Premise: An object's interface should not be dependent on the private
data structure used to implement the object.  E.g., a Stack object
might be expected to have a getNumElems method independent of whether
it had a private numElems data member, but it would normally not have
a getList method even if it happened to have a private List data
member.

Definition: "Per-Class Encapsulation" gives a method of class X direct
access to any object which is known to be of class X ("direct access"
means the ability to access the private parts of an object without
going through some access method).

Definition: "Per-Object Encapsulation" gives a method of class X
direct access to the this (or self) object, but denies the method
direct access to any other X objects (such as to parameter-objects).

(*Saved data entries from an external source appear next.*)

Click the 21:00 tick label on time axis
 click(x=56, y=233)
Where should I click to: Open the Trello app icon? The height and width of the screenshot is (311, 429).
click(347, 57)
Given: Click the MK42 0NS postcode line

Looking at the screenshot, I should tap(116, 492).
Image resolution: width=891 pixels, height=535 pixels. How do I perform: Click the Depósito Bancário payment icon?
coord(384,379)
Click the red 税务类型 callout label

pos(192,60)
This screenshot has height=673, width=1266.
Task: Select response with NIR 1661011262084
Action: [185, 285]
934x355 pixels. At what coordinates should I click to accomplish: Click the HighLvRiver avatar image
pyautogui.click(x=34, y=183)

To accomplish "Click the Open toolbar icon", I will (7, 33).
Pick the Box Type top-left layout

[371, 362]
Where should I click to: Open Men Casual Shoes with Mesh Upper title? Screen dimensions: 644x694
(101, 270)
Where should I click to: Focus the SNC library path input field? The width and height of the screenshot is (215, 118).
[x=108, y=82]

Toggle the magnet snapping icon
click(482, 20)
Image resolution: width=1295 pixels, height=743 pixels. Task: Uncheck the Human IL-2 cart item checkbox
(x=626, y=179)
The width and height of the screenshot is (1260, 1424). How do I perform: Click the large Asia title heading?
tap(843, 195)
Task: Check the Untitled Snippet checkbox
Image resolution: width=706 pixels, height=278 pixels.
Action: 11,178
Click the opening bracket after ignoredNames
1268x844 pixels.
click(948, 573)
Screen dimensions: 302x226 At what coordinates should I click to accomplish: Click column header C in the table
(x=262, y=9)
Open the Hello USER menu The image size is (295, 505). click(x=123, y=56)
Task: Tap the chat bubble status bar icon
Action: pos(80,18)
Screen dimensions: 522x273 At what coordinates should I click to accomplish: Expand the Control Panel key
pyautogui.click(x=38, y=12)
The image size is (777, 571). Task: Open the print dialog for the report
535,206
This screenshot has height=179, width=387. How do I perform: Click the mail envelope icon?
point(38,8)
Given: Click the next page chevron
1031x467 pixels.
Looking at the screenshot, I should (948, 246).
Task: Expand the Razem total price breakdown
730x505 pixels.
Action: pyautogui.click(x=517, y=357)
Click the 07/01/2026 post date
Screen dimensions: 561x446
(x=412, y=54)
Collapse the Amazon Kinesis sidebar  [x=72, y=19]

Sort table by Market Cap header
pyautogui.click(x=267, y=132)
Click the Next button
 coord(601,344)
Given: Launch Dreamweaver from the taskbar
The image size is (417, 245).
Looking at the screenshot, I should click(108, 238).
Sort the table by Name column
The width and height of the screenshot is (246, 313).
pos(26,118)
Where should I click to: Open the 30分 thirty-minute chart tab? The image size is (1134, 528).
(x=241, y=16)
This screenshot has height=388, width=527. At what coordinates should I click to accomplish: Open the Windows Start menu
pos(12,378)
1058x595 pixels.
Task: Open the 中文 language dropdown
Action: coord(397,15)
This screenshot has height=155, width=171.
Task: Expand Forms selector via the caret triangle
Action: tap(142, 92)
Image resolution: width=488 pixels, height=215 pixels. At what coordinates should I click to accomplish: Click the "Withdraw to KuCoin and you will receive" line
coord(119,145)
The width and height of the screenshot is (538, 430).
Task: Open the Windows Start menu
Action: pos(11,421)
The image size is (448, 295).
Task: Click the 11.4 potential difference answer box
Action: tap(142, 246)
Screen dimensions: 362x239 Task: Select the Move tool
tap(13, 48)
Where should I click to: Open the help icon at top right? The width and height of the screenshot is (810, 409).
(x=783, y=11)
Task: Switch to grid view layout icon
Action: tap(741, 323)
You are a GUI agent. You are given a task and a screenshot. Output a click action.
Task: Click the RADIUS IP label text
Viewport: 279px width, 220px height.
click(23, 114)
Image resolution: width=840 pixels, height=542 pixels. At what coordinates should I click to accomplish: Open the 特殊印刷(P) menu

Consider the following copyFrom method as prototypical of methods that
accept another object of their class as a parameter (in C++, these
would be called the copy constructor and assignment operator):

	//pigin C++

	class Stack {
	public:
	  //...

	  getNumElems()
	  {
	    //This "get" method belongs in the public /interface since:
	    // (1) it doesn't expose the implementation technique, and
	    // (2) users might find it useful.
	    //...
	  }

	  copyFrom(const Stack& from)
	  {
	    //If copyFrom can't access "from.data" directly, it would
	    //need a public method to access "from.data" (such as the
	    //"getList()" method; see below).
	    //...
	  }

	  List& getList()
	  {
	    //This "get" method does not "belong" in the public
	    //interface (it exposes the implementation technique),
	    //yet per-object encapsulation would make it needed...
	    return data;  //yuk
	  }

	private:
	  List data;
	};

Conclusion: Although pushing encapsulation down to the object
granularity rather than the class granularity seems to improve
encapsulation, in practice it can actually degrade encapsulation,
since it forces some classes to artifically expose their private
parts.

Warning: Some developers define a public "get" and/or "set" method for
every (or nearly every) private datum, even if there is no
implementation independent need for the class's interface to have such
a public "get" and/or "set" method.  In statically typed languages,
this practice can weaken the advantages of encapsulation.  Our book,
"C++ FAQs" (Addison-Wesley 1995), discusses this OO design topic in
the chapters on Interface Design.

Although many dynamically typed OO languages have per-object
encapsulation, they could also have per-class encapsulation with a bit
of trickery.  One could imagine a dynamically typed OO language where
a method of class X would (dynamically) check that a parameter object
is really of class X, after which the method would be granted direct
access to the parameter object's state (provided of course that the
method didn't attempt to re-bind the parameter so it refered to a
different object).

For example, suppose the programmer was willing to require the
parameter of method "X::copyFrom(anX)" to actually be of class X (or
perhaps of a class that inherited from X, provided the language was
willing to unify the subtype and subclass hierarchies).  The
programmer of the "X::copyFrom(anX)" method might express this using
some syntax such as the following pseudo-dynamically-typed-OOPL (the
"of_class X" part of the parameter list tells the compiler to generate
a dynamic test to verify that anX is actually an object of class X):

	X::copyFrom(anX of_class X)
	begin
	  self.priv := anX.priv;
	    //Assuming "priv" is a private data member of X objects,
	    //the above assignment would be ok because the compiler
	    //now knows that "anX" is an X object.
	end

Please note that there is a tradeoff here.  The advantage of per-class
encapsulation would be that class X wouldn't necessarily have to
export its "priv" data member via a getPriv method.  The disadvantage
would be a loss of generality/reusability: the only objects that could
be passed to the copyFrom method would be those of class X (rather
than the more general category of "those with a getPriv method").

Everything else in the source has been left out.